Material provided:

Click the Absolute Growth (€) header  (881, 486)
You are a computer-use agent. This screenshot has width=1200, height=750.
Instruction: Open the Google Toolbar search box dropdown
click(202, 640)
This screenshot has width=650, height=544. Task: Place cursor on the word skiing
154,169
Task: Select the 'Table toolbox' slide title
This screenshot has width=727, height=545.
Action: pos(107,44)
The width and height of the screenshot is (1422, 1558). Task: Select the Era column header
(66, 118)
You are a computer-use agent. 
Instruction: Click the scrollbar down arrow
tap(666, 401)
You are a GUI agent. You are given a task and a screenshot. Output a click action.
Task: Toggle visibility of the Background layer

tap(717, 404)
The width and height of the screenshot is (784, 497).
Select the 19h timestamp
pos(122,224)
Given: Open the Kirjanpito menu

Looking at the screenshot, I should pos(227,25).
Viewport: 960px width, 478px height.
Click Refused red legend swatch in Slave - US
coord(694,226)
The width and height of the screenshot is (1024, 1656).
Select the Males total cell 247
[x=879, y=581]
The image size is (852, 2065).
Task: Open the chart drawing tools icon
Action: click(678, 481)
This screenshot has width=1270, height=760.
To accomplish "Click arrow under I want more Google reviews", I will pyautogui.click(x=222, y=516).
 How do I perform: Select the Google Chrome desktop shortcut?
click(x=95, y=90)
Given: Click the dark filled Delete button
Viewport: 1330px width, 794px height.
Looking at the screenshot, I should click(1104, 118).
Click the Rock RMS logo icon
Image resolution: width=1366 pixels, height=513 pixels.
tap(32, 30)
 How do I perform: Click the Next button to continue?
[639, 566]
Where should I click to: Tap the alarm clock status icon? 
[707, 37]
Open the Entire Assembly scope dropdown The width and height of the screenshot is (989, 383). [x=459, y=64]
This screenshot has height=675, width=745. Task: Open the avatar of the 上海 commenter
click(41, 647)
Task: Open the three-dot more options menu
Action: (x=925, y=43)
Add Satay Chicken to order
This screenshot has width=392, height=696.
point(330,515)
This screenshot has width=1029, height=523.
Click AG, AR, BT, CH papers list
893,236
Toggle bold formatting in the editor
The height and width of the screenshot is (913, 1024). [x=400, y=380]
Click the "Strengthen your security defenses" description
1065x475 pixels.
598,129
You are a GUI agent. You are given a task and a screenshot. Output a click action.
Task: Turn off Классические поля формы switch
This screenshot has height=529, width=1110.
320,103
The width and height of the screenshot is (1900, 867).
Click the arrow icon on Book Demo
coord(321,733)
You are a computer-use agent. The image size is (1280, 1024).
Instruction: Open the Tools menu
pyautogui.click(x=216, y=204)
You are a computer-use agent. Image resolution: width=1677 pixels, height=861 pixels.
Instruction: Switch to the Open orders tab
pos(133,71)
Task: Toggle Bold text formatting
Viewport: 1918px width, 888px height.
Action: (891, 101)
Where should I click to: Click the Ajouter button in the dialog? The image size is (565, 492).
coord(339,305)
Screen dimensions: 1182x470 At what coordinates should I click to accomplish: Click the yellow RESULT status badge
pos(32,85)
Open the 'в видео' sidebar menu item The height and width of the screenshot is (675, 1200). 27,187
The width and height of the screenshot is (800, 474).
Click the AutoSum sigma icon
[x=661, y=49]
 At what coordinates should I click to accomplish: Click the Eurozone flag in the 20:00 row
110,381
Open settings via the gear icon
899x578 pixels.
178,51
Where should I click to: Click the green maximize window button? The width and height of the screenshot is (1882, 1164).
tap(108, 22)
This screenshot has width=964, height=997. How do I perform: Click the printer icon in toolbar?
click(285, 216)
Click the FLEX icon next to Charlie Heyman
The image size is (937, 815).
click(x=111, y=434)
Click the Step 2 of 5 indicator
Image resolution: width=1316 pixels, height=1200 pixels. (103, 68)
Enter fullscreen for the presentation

Task prompt:
Every line above with the word "computer" belongs in the answer, copied as written.

Result of the task:
You are a computer-use agent. This screenshot has width=1200, height=750.
You are a computer-use agent. 
You are a computer-use agent. The image size is (1280, 1024).
You are a computer-use agent. Image resolution: width=1677 pixels, height=861 pixels.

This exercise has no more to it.